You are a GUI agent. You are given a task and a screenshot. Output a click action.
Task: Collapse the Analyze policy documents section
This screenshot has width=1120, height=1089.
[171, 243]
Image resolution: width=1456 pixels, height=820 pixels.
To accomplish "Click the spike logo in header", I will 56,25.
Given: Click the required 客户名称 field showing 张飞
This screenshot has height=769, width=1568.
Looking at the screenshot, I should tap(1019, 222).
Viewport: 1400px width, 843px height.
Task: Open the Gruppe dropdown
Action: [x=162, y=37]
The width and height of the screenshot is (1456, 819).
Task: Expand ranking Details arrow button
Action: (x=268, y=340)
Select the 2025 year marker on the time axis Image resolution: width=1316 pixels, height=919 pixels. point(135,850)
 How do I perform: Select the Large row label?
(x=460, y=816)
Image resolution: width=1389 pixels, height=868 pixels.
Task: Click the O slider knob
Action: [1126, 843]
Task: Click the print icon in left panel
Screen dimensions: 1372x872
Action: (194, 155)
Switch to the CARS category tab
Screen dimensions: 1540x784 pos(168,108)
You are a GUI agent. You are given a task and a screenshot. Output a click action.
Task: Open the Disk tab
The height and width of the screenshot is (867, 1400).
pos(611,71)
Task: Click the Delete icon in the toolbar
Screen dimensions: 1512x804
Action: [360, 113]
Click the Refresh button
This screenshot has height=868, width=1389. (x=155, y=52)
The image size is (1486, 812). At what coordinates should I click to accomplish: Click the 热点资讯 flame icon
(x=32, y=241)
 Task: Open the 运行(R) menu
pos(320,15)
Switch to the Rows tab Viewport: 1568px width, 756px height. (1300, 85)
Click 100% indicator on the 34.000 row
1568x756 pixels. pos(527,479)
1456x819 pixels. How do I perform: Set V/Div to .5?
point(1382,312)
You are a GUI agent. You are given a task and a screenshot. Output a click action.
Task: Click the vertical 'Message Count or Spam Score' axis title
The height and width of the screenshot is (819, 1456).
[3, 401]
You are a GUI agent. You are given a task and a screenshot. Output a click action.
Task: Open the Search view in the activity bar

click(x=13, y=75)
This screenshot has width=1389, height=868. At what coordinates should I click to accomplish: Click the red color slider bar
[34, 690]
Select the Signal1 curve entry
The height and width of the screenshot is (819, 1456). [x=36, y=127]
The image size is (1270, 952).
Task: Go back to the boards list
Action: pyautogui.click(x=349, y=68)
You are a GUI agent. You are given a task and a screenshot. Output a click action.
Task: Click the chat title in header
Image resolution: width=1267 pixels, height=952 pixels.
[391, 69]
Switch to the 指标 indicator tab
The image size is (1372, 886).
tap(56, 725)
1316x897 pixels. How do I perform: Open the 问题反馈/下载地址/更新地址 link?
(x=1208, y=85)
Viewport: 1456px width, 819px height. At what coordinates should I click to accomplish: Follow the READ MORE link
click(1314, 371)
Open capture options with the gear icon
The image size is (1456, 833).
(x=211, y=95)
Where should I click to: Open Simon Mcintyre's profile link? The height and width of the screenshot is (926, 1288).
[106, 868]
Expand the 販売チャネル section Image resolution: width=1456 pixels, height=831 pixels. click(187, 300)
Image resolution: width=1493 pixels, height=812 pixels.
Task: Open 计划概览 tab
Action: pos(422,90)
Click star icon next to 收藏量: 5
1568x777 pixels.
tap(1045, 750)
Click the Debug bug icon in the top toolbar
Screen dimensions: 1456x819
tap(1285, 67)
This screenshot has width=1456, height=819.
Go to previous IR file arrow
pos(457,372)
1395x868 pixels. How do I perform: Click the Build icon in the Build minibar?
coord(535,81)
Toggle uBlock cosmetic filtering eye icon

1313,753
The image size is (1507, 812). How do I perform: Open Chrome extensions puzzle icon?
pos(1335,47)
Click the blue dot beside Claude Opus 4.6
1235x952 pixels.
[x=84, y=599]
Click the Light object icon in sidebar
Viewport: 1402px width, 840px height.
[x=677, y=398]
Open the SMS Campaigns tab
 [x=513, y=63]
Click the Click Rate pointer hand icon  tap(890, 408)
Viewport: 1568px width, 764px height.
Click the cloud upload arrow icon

+ + + + +

TASK BRIEF.
Extract all the entries word for word.

RESPONSE BOX.
You are a GUI agent. You are given a task and a screenshot. Output a click action.
Task: Collapse the Analyze policy documents section
This screenshot has width=1120, height=1089.
[171, 243]
Image resolution: width=1456 pixels, height=820 pixels.
To accomplish "Click the spike logo in header", I will 56,25.
Given: Click the required 客户名称 field showing 张飞
This screenshot has height=769, width=1568.
Looking at the screenshot, I should tap(1019, 222).
Viewport: 1400px width, 843px height.
Task: Open the Gruppe dropdown
Action: [x=162, y=37]
The width and height of the screenshot is (1456, 819).
Task: Expand ranking Details arrow button
Action: (x=268, y=340)
Select the 2025 year marker on the time axis Image resolution: width=1316 pixels, height=919 pixels. point(135,850)
 How do I perform: Select the Large row label?
(x=460, y=816)
Image resolution: width=1389 pixels, height=868 pixels.
Task: Click the O slider knob
Action: [1126, 843]
Task: Click the print icon in left panel
Screen dimensions: 1372x872
Action: (194, 155)
Switch to the CARS category tab
Screen dimensions: 1540x784 pos(168,108)
You are a GUI agent. You are given a task and a screenshot. Output a click action.
Task: Open the Disk tab
The height and width of the screenshot is (867, 1400).
pos(611,71)
Task: Click the Delete icon in the toolbar
Screen dimensions: 1512x804
Action: [360, 113]
Click the Refresh button
This screenshot has height=868, width=1389. (x=155, y=52)
The image size is (1486, 812). At what coordinates should I click to accomplish: Click the 热点资讯 flame icon
(x=32, y=241)
 Task: Open the 运行(R) menu
pos(320,15)
Switch to the Rows tab Viewport: 1568px width, 756px height. (1300, 85)
Click 100% indicator on the 34.000 row
1568x756 pixels. pos(527,479)
1456x819 pixels. How do I perform: Set V/Div to .5?
point(1382,312)
You are a GUI agent. You are given a task and a screenshot. Output a click action.
Task: Click the vertical 'Message Count or Spam Score' axis title
The height and width of the screenshot is (819, 1456).
[3, 401]
You are a GUI agent. You are given a task and a screenshot. Output a click action.
Task: Open the Search view in the activity bar

click(x=13, y=75)
This screenshot has width=1389, height=868. At what coordinates should I click to accomplish: Click the red color slider bar
[34, 690]
Select the Signal1 curve entry
The height and width of the screenshot is (819, 1456). [x=36, y=127]
The image size is (1270, 952).
Task: Go back to the boards list
Action: pyautogui.click(x=349, y=68)
You are a GUI agent. You are given a task and a screenshot. Output a click action.
Task: Click the chat title in header
Image resolution: width=1267 pixels, height=952 pixels.
[391, 69]
Switch to the 指标 indicator tab
The image size is (1372, 886).
tap(56, 725)
1316x897 pixels. How do I perform: Open the 问题反馈/下载地址/更新地址 link?
(x=1208, y=85)
Viewport: 1456px width, 819px height. At what coordinates should I click to accomplish: Follow the READ MORE link
click(1314, 371)
Open capture options with the gear icon
The image size is (1456, 833).
(x=211, y=95)
Where should I click to: Open Simon Mcintyre's profile link? The height and width of the screenshot is (926, 1288).
[106, 868]
Expand the 販売チャネル section Image resolution: width=1456 pixels, height=831 pixels. click(187, 300)
Image resolution: width=1493 pixels, height=812 pixels.
Task: Open 计划概览 tab
Action: pos(422,90)
Click star icon next to 收藏量: 5
1568x777 pixels.
tap(1045, 750)
Click the Debug bug icon in the top toolbar
Screen dimensions: 1456x819
tap(1285, 67)
This screenshot has width=1456, height=819.
Go to previous IR file arrow
pos(457,372)
1395x868 pixels. How do I perform: Click the Build icon in the Build minibar?
coord(535,81)
Toggle uBlock cosmetic filtering eye icon

1313,753
The image size is (1507, 812). How do I perform: Open Chrome extensions puzzle icon?
pos(1335,47)
Click the blue dot beside Claude Opus 4.6
1235x952 pixels.
[x=84, y=599]
Click the Light object icon in sidebar
Viewport: 1402px width, 840px height.
[x=677, y=398]
Open the SMS Campaigns tab
 [x=513, y=63]
Click the Click Rate pointer hand icon  tap(890, 408)
Viewport: 1568px width, 764px height.
Click the cloud upload arrow icon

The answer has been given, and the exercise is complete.